Strikingly, this came at the expense of the time workers spent on highly focused, uninterrupted work, which fell by 9 percent for AI users, and stayed the same for AI abstainers. The study suggests that there may be a “sweet spot” of AI usage, citing the finding that workers who spent 7 to 10 percent of their total work hours using AI showed the highest productivity, but only three percent of AI users fell in this range.

“It’s not that AI doesn’t create efficiency,” Gabriela Mauch, ActivTrak’s chief customer officer and head of its productivity lab, told the WSJ. “It’s that the capacity it frees up immediately gets repurposed into doing other work, and that’s where the creep is likely to happen.”

The findings, which the WSJ reports is one of the biggest studies on AI’s effects on work habits so far, come fresh off a study published by Harvard Business Review that also concluded AI was intensifying work instead of reducing workloads. In the ongoing study, which focused on employees at a tech firm where AI usage was voluntary, the researchers found that AI caused a “workload creep,” in which the employees unknowingly took on more tasks than was sustainable for them to keep up. In this vicious cycle, AI raised expectations on the speed that workers had to perform, which in turn made them more reliant on AI to keep up with the greater demands.

In short, the time that workers might be saving by using AI isn’t being passed on to the workers. It only raises their own expectations, or their bosses’ expectations, of how much work they should do — which has them going straight back into AI tools; the ActivTrak data showed that the average time workers spent using them has risen eightfold from two years ago, per the WSJ, with AI adoption rising to 80 percent.

“Workers often use the time savings to do more work rather than less because AI makes additional tasks feel easy and accessible, creating a sense of momentum,” Aruna Ranganathan from UC Berkeley’s Haas School of Businesses, who led the ongoing study on AI “workload creep,” told the WSJ. Though it may boost productivity in the short-run, over time it “can lead to cognitive overload, burnout, poorer decision-making and declining work quality,” she warned.

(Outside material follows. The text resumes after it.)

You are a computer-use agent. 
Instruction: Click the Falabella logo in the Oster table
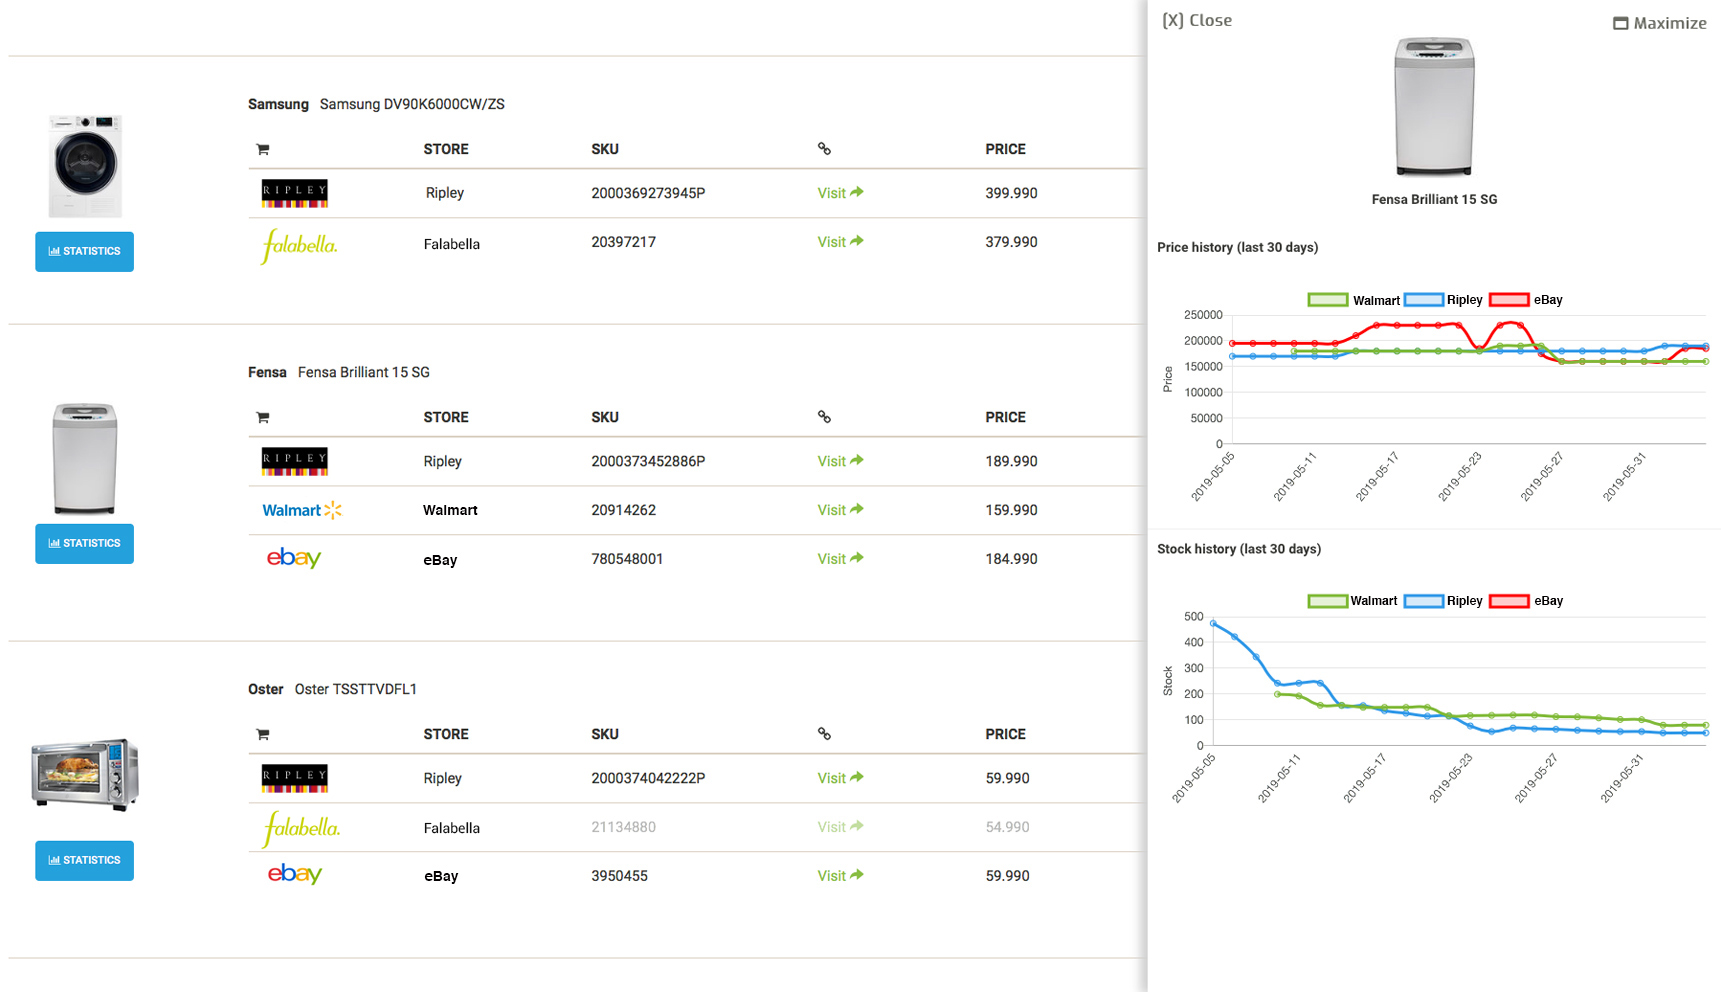[301, 828]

Another recent study focused on the draining mental toll that AI causes among workers, coining the troubling phenomenon of “AI brain fry.” It identified information overload and task switching that the tech encourages as some of the main culprits behind it, echoing the testimony of some programmers who’ve been emboldened by recent interest in the topic to criticize how AI is being used at their jobs. But the most mentally fatiguing aspect, the work found, was having to constantly supervise the AI tools, with some employees overseeing multiple AI agents performing different tasks at the same time.